**AIM**.
Gather every line below that contains the word "thumbnail", and copy each one in full.

**RECORDED DATA**.
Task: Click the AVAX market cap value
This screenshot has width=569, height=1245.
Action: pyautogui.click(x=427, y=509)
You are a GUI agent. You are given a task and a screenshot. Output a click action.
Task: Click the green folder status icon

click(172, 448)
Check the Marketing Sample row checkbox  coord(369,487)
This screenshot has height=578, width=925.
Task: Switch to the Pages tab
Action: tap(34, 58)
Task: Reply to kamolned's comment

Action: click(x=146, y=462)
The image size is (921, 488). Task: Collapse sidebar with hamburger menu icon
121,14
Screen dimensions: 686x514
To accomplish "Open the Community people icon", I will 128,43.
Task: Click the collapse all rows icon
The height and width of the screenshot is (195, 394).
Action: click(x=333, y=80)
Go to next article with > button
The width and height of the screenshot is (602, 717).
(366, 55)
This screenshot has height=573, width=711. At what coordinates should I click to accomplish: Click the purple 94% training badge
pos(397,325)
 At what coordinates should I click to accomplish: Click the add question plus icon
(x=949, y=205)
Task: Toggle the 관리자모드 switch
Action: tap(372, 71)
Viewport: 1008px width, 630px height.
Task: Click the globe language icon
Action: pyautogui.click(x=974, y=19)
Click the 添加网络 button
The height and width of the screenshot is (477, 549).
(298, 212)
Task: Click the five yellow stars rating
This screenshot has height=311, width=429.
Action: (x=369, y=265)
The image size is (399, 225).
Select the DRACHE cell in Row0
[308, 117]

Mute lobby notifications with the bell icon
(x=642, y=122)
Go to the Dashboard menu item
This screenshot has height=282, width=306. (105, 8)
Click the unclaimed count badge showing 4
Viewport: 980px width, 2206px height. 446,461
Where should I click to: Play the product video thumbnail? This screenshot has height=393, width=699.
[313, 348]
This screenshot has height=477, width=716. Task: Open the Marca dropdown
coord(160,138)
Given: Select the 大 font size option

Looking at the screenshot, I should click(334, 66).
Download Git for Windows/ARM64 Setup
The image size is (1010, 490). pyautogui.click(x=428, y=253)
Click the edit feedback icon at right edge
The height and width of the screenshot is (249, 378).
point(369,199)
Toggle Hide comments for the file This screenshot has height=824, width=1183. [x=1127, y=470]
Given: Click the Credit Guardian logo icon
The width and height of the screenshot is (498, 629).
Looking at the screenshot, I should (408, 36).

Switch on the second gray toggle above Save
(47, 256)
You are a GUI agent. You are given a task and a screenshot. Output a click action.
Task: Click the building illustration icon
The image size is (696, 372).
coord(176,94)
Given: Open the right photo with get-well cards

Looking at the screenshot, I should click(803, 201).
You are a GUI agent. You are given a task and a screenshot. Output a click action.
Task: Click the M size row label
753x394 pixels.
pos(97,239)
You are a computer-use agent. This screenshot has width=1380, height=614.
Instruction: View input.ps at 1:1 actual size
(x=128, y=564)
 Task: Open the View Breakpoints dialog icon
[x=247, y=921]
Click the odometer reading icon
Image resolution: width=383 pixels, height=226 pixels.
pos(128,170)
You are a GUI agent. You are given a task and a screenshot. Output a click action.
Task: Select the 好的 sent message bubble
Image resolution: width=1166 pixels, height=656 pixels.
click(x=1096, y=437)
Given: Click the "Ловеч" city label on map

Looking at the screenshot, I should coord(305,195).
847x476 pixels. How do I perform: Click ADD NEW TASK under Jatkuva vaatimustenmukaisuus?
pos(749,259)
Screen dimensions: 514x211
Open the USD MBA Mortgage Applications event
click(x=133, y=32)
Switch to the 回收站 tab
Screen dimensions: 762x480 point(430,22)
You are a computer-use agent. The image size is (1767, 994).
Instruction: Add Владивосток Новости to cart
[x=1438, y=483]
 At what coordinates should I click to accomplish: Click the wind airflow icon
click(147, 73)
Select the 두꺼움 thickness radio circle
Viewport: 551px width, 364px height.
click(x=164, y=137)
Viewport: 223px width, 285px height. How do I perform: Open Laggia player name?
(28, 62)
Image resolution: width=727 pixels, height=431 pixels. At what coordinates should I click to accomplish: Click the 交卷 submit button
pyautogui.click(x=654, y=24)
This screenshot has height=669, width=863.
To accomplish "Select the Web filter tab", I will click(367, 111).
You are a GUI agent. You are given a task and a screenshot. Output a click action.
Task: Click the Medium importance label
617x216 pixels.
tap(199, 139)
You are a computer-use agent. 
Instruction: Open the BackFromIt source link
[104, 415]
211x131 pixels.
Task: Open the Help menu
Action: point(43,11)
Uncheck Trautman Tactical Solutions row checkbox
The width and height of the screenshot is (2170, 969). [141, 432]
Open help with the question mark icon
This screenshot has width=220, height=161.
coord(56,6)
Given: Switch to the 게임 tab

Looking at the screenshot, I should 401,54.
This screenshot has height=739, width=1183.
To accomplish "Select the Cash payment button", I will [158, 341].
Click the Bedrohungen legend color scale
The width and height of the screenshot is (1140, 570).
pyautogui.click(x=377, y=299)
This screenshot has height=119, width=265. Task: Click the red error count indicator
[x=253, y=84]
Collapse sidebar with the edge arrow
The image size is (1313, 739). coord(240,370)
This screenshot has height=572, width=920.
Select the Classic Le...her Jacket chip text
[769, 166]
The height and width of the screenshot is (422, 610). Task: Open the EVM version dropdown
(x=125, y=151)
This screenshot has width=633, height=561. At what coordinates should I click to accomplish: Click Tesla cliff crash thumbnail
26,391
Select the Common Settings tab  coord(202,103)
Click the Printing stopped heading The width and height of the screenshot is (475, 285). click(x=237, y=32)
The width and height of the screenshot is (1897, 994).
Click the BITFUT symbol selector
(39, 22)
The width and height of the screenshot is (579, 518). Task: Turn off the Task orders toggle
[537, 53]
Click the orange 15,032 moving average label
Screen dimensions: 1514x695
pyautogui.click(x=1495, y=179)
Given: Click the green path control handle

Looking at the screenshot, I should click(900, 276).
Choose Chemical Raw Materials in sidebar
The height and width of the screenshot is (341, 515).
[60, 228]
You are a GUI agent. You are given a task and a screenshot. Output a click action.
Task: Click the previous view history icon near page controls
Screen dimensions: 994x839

**OUTPUT FOR THIS EXERCISE**.
Where should I click to: Play the product video thumbnail? This screenshot has height=393, width=699.
This screenshot has width=633, height=561. At what coordinates should I click to accomplish: Click Tesla cliff crash thumbnail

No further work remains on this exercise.